> **Given request**
Format the data as a Markdown table with the columns "Row" and "Line", numbering each row and leaving out blank lines. Begin at the line that contains "Screen dimensions: 1456x819" and stop after the line that contains "Action: [x=393, y=345]".

>> Begin

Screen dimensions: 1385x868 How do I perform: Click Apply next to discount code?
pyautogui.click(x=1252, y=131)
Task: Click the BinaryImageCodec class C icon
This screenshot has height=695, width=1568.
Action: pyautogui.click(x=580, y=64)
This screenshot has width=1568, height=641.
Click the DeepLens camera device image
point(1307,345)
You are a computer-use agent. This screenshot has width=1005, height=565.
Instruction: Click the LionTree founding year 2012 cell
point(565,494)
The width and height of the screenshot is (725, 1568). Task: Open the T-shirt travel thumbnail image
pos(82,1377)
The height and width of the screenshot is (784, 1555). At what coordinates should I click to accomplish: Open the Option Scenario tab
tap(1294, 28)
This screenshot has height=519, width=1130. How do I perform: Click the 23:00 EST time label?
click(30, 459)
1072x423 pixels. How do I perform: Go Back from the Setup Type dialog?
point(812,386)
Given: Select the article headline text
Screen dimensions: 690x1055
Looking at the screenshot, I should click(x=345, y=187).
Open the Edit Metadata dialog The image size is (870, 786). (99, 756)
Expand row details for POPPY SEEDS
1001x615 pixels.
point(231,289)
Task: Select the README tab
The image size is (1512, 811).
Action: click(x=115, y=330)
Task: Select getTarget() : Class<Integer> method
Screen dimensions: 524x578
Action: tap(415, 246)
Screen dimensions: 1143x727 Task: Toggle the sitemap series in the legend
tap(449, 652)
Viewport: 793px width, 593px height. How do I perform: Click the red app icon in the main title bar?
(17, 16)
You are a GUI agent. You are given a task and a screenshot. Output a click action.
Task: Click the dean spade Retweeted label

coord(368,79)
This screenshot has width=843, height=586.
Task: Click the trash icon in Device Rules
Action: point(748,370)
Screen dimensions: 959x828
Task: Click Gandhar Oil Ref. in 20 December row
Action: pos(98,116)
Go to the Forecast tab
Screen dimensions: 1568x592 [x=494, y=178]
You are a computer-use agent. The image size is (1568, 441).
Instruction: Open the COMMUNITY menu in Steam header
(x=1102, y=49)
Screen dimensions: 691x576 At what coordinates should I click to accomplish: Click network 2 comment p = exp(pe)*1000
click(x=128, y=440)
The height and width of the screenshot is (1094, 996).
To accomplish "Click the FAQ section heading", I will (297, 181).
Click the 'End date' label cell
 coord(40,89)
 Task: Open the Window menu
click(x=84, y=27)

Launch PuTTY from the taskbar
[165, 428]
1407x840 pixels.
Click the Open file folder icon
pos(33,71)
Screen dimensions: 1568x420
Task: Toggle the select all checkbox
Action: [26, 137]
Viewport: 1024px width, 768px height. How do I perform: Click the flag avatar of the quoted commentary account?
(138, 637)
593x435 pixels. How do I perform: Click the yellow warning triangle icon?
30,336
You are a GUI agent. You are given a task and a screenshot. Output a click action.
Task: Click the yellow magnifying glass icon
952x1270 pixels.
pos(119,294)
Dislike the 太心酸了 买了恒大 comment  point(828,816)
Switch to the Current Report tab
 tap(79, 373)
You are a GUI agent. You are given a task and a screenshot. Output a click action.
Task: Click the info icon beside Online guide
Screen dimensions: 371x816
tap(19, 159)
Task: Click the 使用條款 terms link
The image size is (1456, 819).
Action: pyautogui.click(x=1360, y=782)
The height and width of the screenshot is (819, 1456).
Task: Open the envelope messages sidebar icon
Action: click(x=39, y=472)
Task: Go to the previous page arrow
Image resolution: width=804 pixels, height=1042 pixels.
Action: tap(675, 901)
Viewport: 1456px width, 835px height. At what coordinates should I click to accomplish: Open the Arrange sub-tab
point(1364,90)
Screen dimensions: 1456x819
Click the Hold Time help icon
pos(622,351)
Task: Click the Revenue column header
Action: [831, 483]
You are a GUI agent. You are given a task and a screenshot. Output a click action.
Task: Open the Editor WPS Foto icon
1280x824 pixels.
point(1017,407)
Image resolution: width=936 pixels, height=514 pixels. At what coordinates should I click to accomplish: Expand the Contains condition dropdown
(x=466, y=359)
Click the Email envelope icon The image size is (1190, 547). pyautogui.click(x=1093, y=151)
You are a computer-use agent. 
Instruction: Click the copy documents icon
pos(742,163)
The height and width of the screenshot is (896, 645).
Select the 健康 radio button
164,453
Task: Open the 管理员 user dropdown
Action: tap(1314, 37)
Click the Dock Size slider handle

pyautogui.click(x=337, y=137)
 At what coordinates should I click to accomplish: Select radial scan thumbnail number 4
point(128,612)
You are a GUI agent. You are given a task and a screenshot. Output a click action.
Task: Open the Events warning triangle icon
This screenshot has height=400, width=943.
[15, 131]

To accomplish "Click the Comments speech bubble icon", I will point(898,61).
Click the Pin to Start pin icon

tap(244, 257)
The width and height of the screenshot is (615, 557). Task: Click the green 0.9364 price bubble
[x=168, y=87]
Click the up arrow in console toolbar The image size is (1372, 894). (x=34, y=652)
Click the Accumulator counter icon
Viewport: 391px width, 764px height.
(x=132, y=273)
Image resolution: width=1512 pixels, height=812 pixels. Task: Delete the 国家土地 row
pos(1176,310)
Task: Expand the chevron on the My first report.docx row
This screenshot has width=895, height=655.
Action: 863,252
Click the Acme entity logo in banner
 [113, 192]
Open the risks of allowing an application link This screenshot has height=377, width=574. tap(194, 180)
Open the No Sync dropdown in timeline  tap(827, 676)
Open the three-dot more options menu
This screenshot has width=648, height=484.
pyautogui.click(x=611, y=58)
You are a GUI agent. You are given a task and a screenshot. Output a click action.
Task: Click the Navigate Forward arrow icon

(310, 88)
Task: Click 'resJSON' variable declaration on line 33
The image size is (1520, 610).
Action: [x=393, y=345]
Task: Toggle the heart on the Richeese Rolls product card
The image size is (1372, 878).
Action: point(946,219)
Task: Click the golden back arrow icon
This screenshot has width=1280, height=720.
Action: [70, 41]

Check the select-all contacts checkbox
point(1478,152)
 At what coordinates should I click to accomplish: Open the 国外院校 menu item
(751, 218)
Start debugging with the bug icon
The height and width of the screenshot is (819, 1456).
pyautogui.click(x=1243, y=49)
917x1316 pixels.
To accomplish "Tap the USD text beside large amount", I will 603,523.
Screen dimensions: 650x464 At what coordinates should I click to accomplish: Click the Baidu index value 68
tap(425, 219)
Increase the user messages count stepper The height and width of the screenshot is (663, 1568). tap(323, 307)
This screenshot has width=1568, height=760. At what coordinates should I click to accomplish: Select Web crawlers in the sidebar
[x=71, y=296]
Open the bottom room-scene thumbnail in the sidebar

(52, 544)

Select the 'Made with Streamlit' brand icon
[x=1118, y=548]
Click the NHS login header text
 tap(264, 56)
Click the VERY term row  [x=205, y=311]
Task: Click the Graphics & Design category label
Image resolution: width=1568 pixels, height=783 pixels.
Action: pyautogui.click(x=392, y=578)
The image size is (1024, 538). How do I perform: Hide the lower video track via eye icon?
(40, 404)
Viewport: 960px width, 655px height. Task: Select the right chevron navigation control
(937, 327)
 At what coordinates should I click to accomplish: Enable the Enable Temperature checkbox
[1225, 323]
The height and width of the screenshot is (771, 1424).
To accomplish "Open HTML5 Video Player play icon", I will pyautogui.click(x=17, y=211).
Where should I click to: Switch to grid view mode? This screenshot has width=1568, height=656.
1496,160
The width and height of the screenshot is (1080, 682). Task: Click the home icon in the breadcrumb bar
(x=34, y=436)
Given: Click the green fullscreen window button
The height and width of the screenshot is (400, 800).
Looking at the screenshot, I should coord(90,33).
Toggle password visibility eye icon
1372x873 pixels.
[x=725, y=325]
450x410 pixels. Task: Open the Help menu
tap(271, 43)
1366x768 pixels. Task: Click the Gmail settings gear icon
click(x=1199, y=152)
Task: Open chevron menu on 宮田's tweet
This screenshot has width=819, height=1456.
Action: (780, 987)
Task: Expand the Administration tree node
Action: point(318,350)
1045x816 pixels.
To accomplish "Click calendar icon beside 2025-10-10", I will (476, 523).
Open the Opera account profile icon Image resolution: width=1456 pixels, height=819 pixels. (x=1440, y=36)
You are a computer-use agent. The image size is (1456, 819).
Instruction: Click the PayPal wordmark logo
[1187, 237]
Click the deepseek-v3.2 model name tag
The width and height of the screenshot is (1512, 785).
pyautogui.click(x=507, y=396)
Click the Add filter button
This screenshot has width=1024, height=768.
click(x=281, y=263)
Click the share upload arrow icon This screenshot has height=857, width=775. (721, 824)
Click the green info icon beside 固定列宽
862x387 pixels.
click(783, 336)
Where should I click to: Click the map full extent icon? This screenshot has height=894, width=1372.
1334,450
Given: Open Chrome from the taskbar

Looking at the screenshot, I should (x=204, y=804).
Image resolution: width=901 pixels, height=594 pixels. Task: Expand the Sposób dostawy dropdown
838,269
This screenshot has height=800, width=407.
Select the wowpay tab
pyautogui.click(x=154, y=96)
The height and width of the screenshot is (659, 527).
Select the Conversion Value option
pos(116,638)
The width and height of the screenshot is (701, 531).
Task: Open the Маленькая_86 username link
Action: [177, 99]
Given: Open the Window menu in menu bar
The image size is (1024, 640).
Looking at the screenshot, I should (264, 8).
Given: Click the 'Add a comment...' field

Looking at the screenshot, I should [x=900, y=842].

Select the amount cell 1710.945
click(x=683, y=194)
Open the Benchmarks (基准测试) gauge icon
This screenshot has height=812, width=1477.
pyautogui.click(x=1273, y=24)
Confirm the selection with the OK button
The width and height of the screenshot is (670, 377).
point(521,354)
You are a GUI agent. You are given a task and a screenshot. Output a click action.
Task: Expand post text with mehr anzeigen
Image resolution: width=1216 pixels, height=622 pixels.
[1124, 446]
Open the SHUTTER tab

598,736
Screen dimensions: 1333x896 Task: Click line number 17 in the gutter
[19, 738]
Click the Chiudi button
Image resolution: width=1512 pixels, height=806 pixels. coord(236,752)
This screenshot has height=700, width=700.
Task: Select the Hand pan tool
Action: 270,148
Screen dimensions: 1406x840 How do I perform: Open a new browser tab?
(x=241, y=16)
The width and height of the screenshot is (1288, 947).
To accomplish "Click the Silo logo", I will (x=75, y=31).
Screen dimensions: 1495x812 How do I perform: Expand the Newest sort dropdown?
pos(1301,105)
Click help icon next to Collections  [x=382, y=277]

>> End

> **Worked solution**
| Row | Line |
|---|---|
| 1 | Screen dimensions: 1456x819 |
| 2 | Click the Hold Time help icon |
| 3 | pos(622,351) |
| 4 | Task: Click the Revenue column header |
| 5 | Action: [831, 483] |
| 6 | You are a GUI agent. You are given a task and a screenshot. Output a click action. |
| 7 | Task: Open the Editor WPS Foto icon |
| 8 | 1280x824 pixels. |
| 9 | point(1017,407) |
| 10 | Image resolution: width=936 pixels, height=514 pixels. At what coordinates should I click to accomplish: Expand the Contains condition dropdown |
| 11 | (x=466, y=359) |
| 12 | Click the Email envelope icon The image size is (1190, 547). pyautogui.click(x=1093, y=151) |
| 13 | You are a computer-use agent.  |
| 14 | Instruction: Click the copy documents icon |
| 15 | pos(742,163) |
| 16 | The height and width of the screenshot is (896, 645). |
| 17 | Select the 健康 radio button |
| 18 | 164,453 |
| 19 | Task: Open the 管理员 user dropdown |
| 20 | Action: tap(1314, 37) |
| 21 | Click the Dock Size slider handle |
| 22 | pyautogui.click(x=337, y=137) |
| 23 |  At what coordinates should I click to accomplish: Select radial scan thumbnail number 4 |
| 24 | point(128,612) |
| 25 | You are a GUI agent. You are given a task and a screenshot. Output a click action. |
| 26 | Task: Open the Events warning triangle icon |
| 27 | This screenshot has height=400, width=943. |
| 28 | [15, 131] |
| 29 | To accomplish "Click the Comments speech bubble icon", I will point(898,61). |
| 30 | Click the Pin to Start pin icon |
| 31 | tap(244, 257) |
| 32 | The width and height of the screenshot is (615, 557). Task: Click the green 0.9364 price bubble |
| 33 | [x=168, y=87] |
| 34 | Click the up arrow in console toolbar The image size is (1372, 894). (x=34, y=652) |
| 35 | Click the Accumulator counter icon |
| 36 | Viewport: 391px width, 764px height. |
| 37 | (x=132, y=273) |
| 38 | Image resolution: width=1512 pixels, height=812 pixels. Task: Delete the 国家土地 row |
| 39 | pos(1176,310) |
| 40 | Task: Expand the chevron on the My first report.docx row |
| 41 | This screenshot has width=895, height=655. |
| 42 | Action: 863,252 |
| 43 | Click the Acme entity logo in banner |
| 44 |  [113, 192] |
| 45 | Open the risks of allowing an application link This screenshot has height=377, width=574. tap(194, 180) |
| 46 | Open the No Sync dropdown in timeline  tap(827, 676) |
| 47 | Open the three-dot more options menu |
| 48 | This screenshot has width=648, height=484. |
| 49 | pyautogui.click(x=611, y=58) |
| 50 | You are a GUI agent. You are given a task and a screenshot. Output a click action. |
| 51 | Task: Click the Navigate Forward arrow icon |
| 52 | (310, 88) |
| 53 | Task: Click 'resJSON' variable declaration on line 33 |
| 54 | The image size is (1520, 610). |
| 55 | Action: [x=393, y=345] |